27 de junho de 2014 - 13h35

A Organização Mundial de Saúde (OMS) alertou para a necessidade de se tomar "medidas drásticas" face ao contínuo aumento do número de mortos e de casos do vírus ébola na República da Guiné, Libéria e Serra Leoa.  

Num comunicado divulgado na quarta-feira, a OMS indica ter havido um "aumento significativo" do número de casos e de mortes devido ao ébola, apesar de a organização ter fornecido assistência técnica através do envio de uma equipa multidisciplinar de 150 especialistas.  

Desde o início do ano e até segunda-feira passada são já 635 o total de casos registados, 399 dos quais causaram a morte do paciente, refere a OMS, assinalando que "o atual surto de ébola é, assim, o maior em termos de número de casos e de mortes, bem como em termos de expansão geográfica".

"Não se trata já de um surto num país específico, mas de uma crise sub-regional que exige uma ação firme por parte dos governos e dos vários parceiros", alerta o diretor regional para África da OMS, Luís Sambo, citado no comunicado.

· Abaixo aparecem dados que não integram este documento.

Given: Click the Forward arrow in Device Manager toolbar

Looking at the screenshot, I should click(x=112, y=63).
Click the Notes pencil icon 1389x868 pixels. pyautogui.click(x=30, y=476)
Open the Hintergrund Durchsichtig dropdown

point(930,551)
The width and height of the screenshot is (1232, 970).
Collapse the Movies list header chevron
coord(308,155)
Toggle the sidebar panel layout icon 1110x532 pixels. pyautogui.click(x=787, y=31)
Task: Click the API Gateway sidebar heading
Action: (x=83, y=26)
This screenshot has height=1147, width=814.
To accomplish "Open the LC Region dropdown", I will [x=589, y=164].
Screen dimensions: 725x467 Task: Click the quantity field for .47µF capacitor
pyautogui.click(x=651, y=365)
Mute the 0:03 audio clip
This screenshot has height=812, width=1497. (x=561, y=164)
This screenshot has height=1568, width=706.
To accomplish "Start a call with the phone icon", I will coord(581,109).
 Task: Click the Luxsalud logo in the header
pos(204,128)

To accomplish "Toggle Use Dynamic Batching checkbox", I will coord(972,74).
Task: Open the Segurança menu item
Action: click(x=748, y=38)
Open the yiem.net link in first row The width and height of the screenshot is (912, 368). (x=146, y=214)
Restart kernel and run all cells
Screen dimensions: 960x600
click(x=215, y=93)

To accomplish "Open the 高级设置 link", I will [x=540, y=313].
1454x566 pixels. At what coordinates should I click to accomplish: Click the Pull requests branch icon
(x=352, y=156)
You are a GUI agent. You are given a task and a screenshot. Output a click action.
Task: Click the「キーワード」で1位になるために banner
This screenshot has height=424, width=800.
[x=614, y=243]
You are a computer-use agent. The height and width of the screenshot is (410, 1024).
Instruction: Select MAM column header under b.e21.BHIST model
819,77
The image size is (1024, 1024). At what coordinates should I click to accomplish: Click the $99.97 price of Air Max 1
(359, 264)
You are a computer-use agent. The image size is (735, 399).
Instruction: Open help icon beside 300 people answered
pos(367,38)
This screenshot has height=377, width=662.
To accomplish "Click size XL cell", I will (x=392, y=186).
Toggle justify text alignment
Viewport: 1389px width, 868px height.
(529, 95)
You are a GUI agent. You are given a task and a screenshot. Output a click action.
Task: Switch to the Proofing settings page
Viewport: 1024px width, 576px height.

A OMS está "seriamente preocupada" com a propagação transfronteiriça em curso, adianta o responsável.  

Para discutir o melhor modo de travar a crise e desenvolver medidas para um combate conjunto, a OMS vai organizar uma reunião dos ministros da Saúde de 11 países e de parceiros envolvidos no combate ao surto em Accra, no Gana, a 02 e 03 de julho, informou a organização da ONU.  

O vírus do ébola é altamente contagioso e tem uma taxa de mortalidade que pode atingir 90 por cento dos casos, segundo a OMS. Provoca uma febre hemorrágica caracterizada por vómitos, diarreia, dores musculares e, nos casos graves, pela falência de órgãos e uma hemorragia interna incontrolável.